EXERCISE: Count the lines of the records below that contain the string "Task". Reply with the number only.

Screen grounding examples
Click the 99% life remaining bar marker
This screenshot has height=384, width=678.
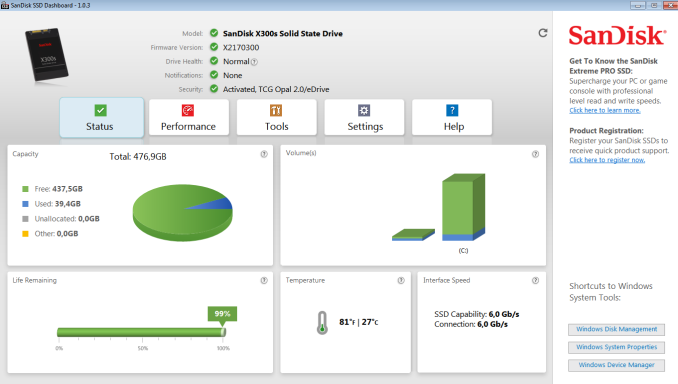tap(222, 314)
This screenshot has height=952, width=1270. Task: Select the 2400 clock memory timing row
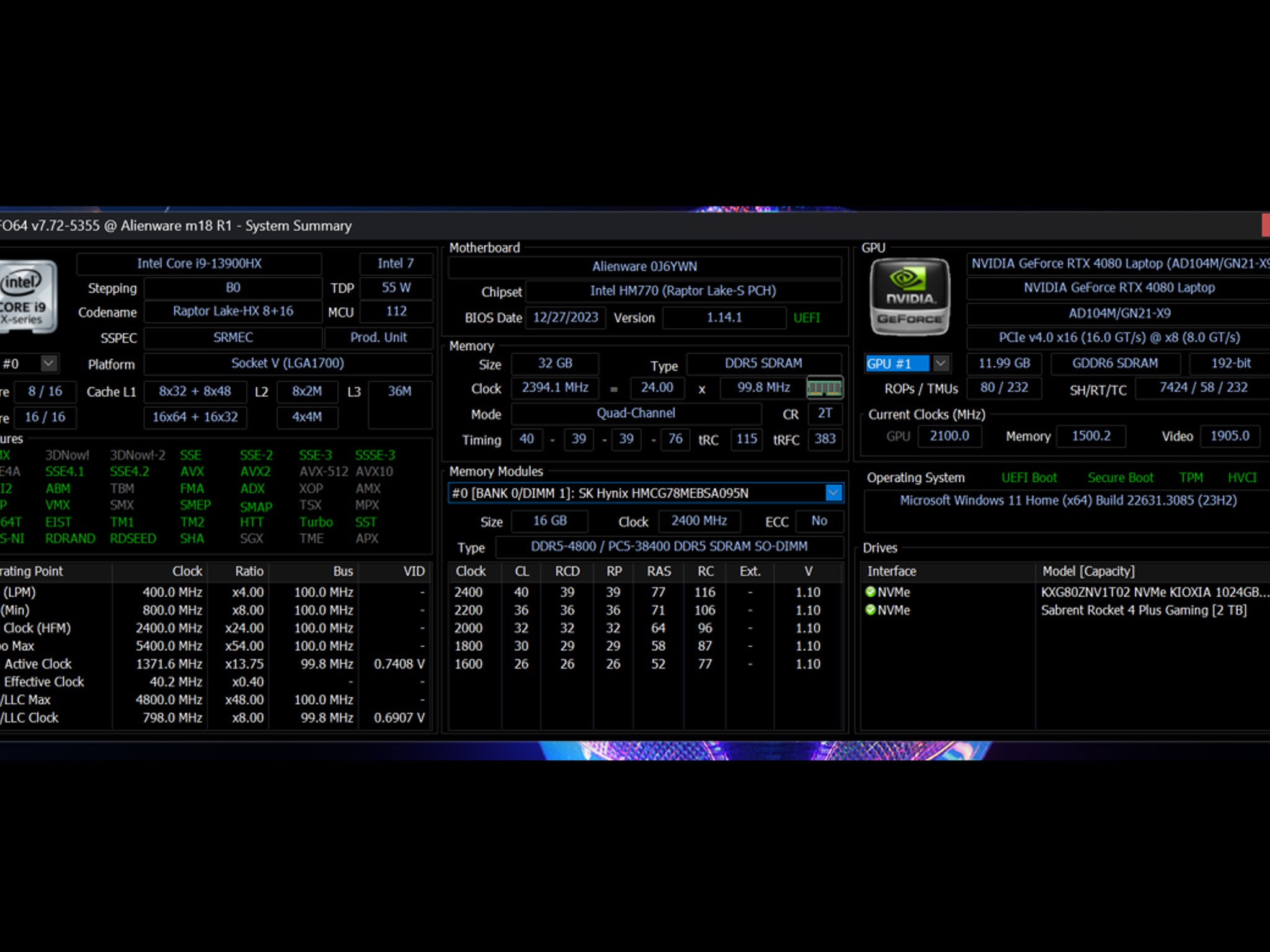[645, 592]
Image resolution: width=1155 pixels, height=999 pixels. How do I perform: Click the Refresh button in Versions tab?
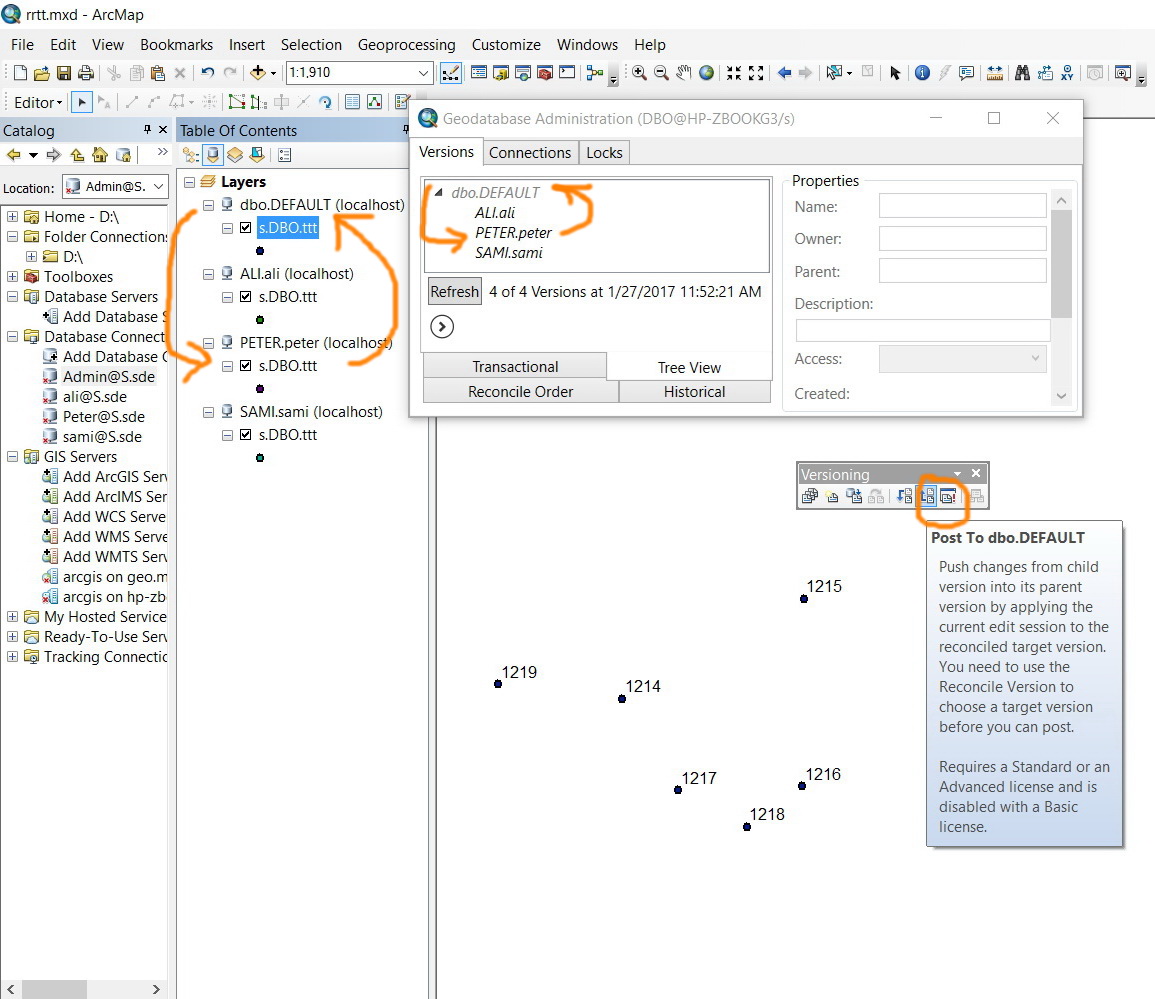coord(454,292)
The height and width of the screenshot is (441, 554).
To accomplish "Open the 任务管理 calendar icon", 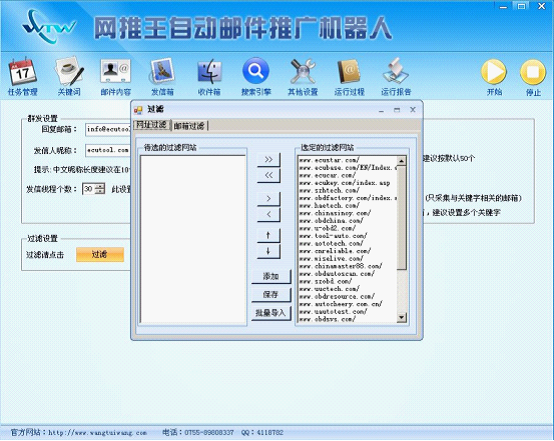I will pyautogui.click(x=22, y=71).
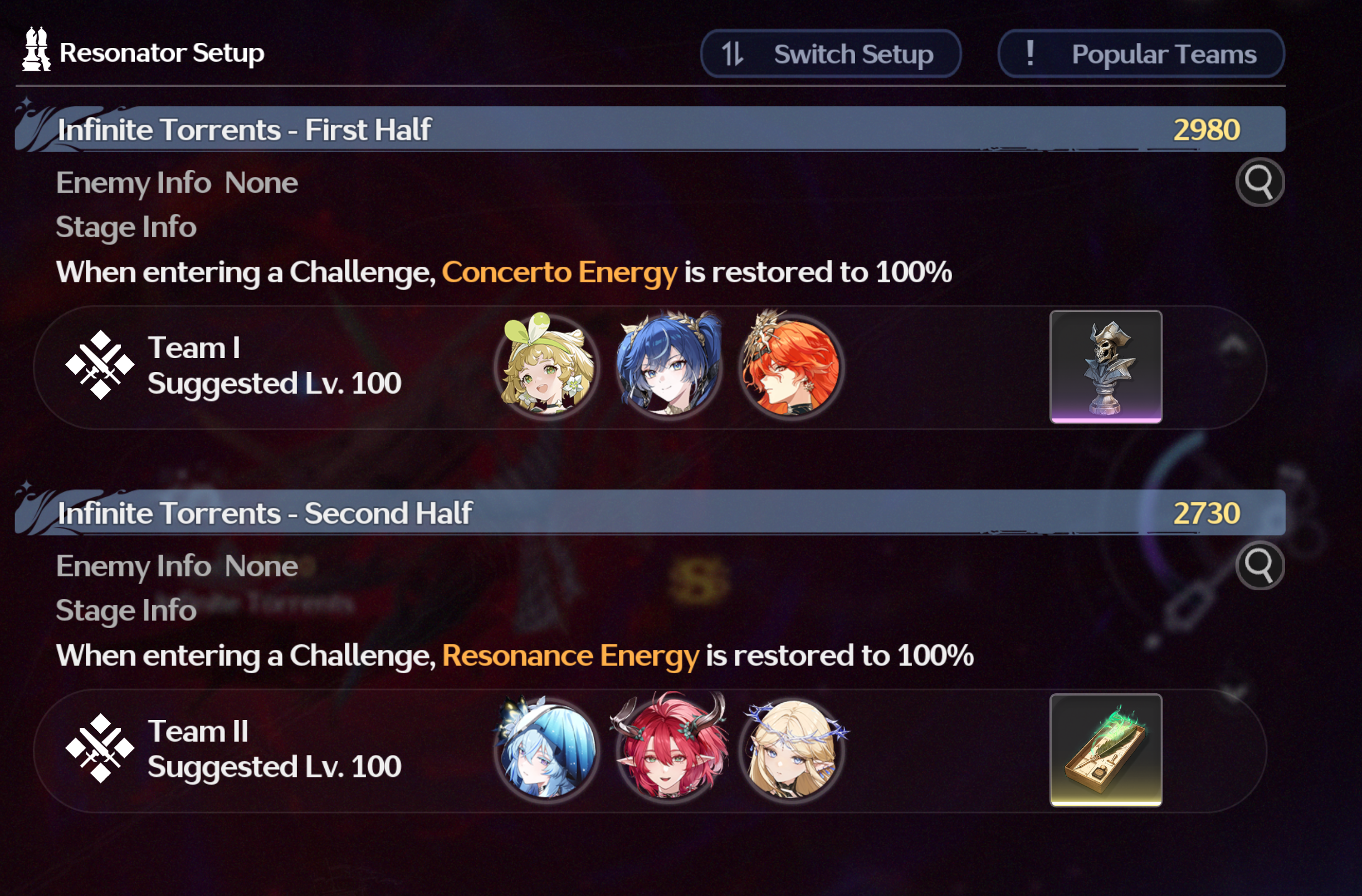The height and width of the screenshot is (896, 1362).
Task: Open Switch Setup to swap teams
Action: tap(831, 54)
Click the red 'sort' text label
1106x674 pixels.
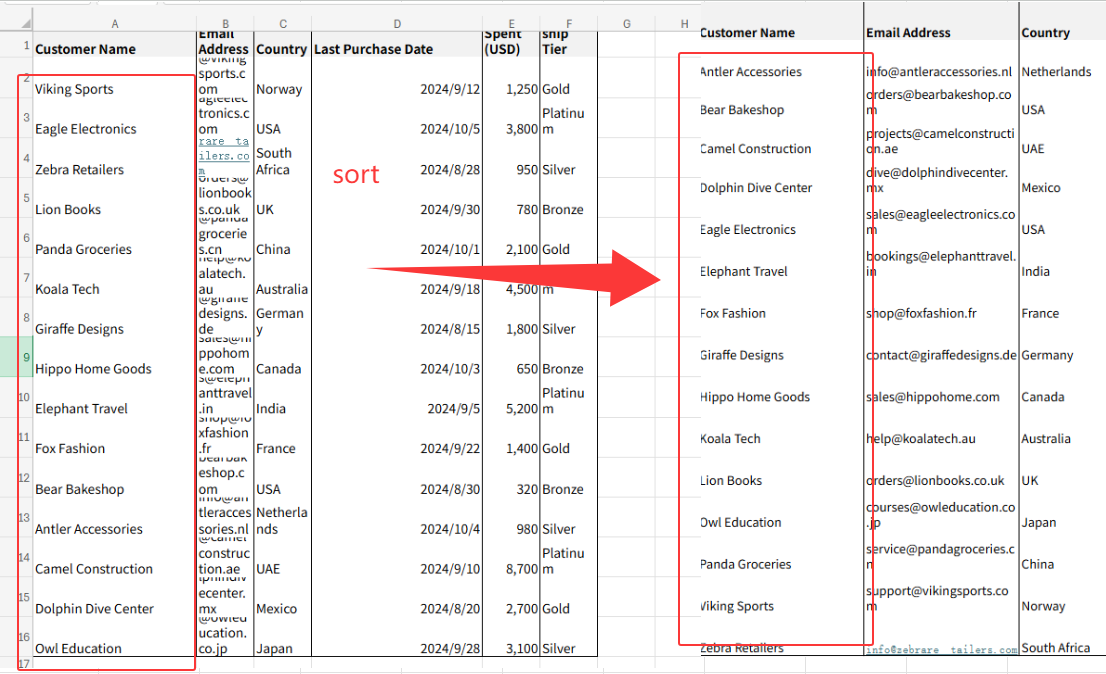click(356, 175)
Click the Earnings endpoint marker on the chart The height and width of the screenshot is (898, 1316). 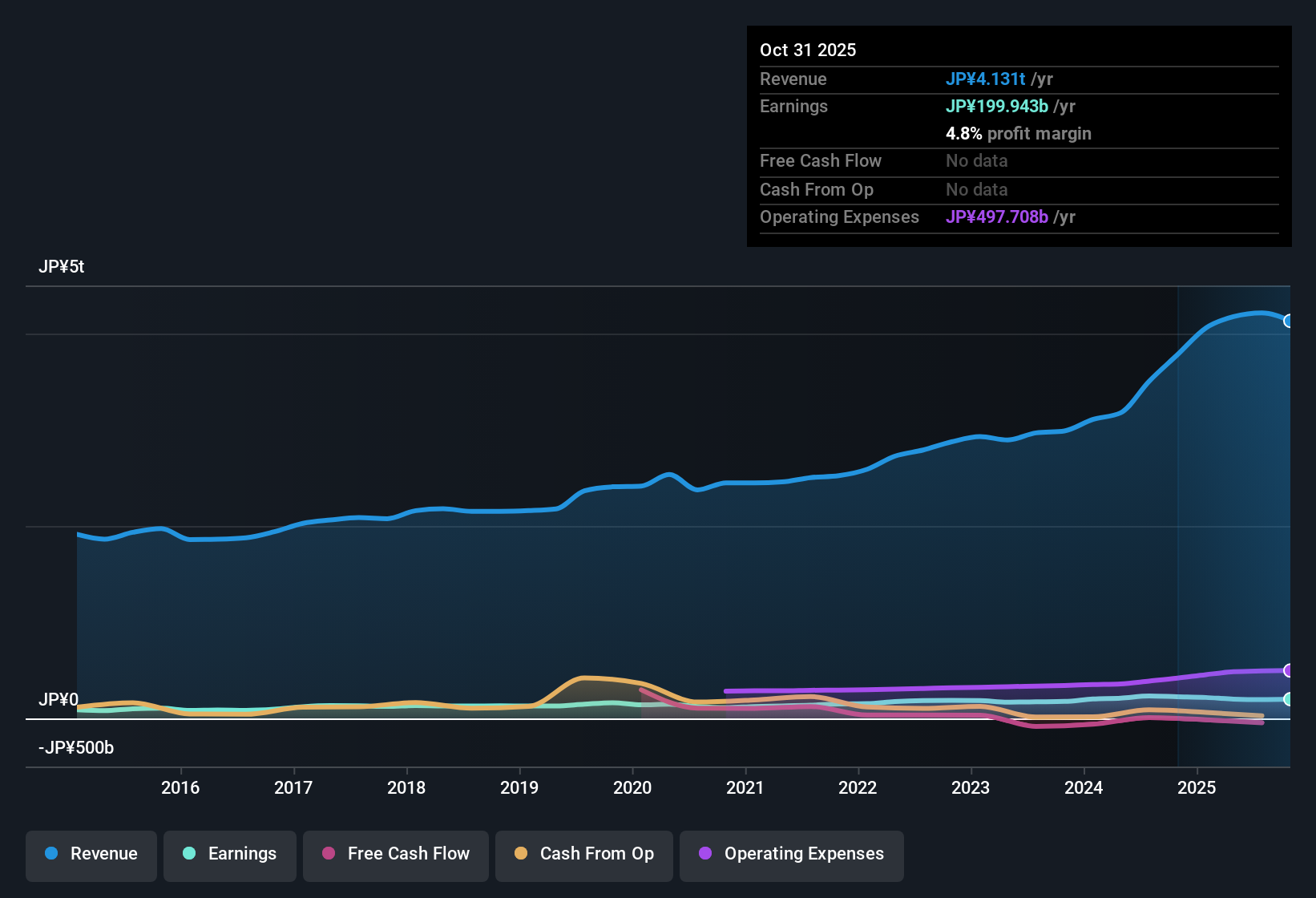click(1289, 700)
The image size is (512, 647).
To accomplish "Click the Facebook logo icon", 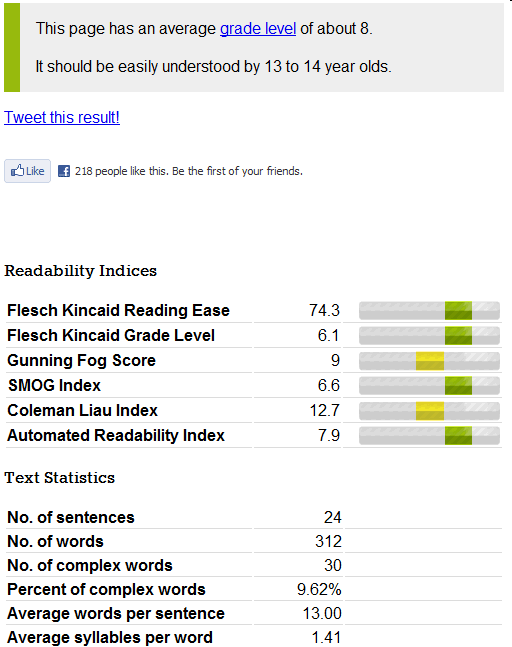I will point(64,171).
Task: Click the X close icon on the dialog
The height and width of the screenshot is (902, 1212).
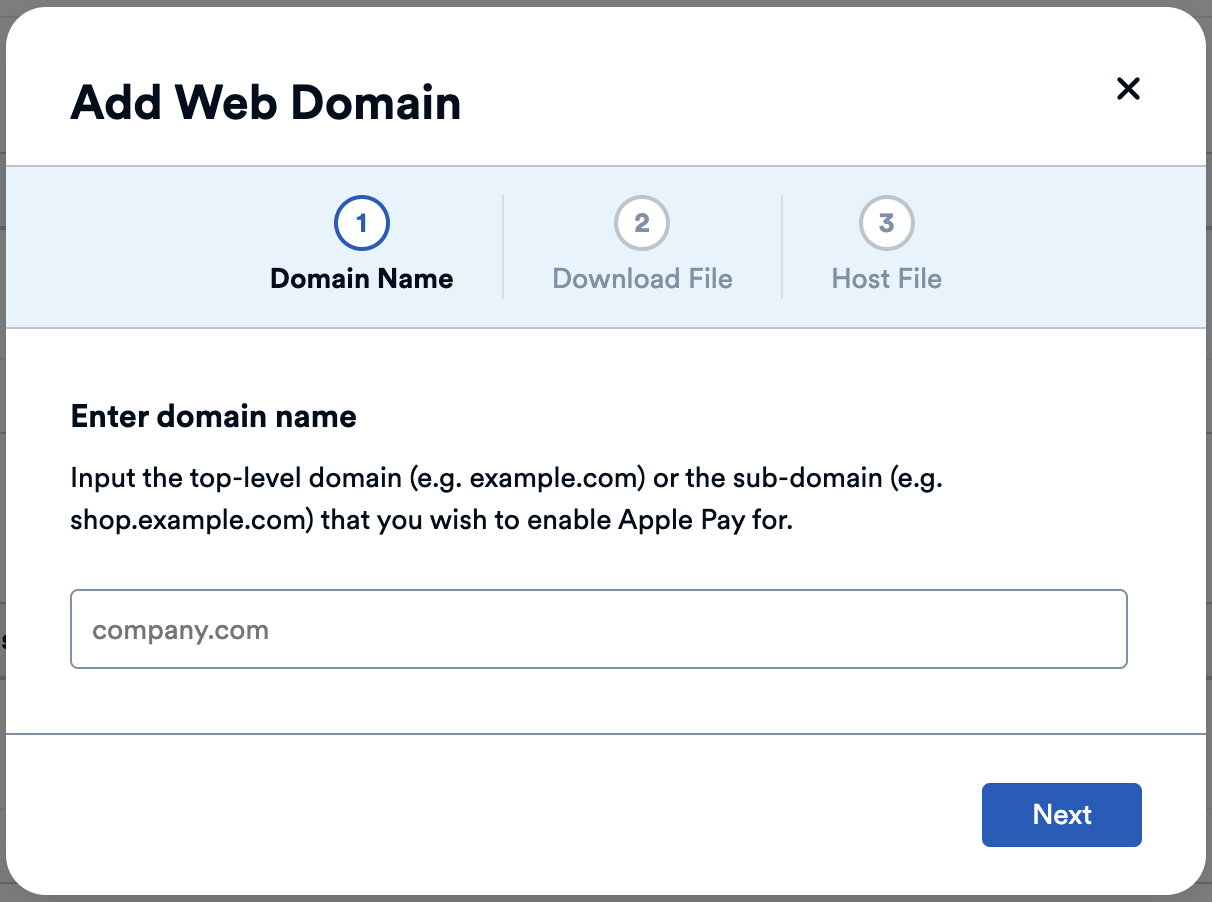Action: click(x=1128, y=88)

SOLUTION TO THE EXERCISE: 3